What's needed is the listing below, repeated word for word with no pictures.
··· Dataset content ···
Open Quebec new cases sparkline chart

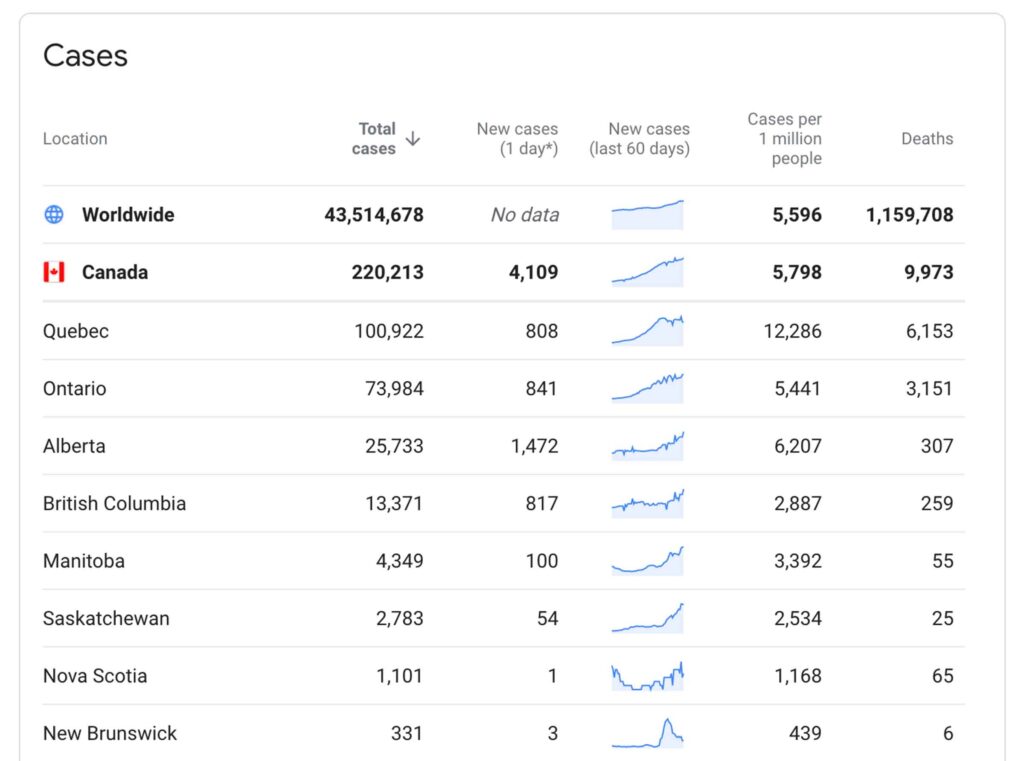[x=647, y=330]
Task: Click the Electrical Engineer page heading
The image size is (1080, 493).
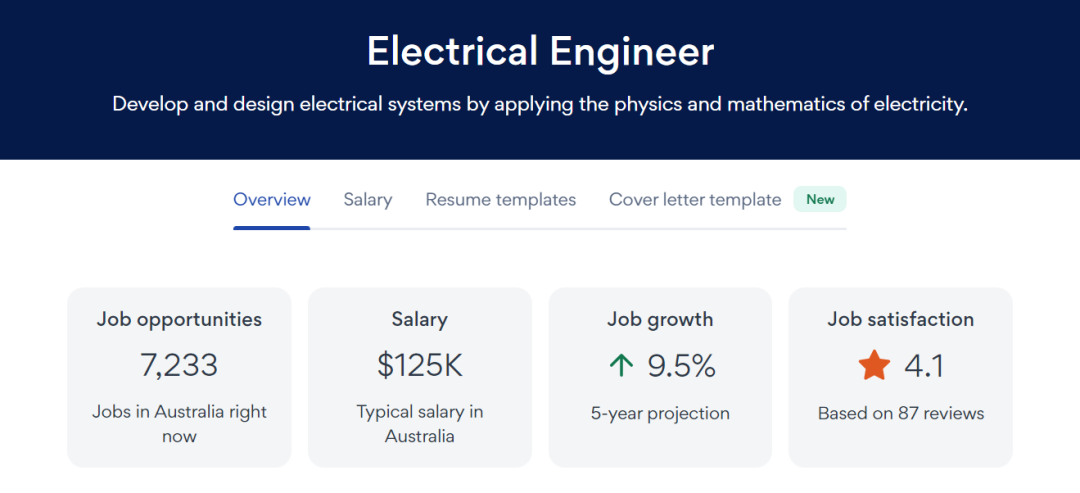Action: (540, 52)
···
Solution
Open Quebec new cases sparkline chart

[x=647, y=330]
Task: Click the Electrical Engineer page heading
The image size is (1080, 493).
Action: (540, 52)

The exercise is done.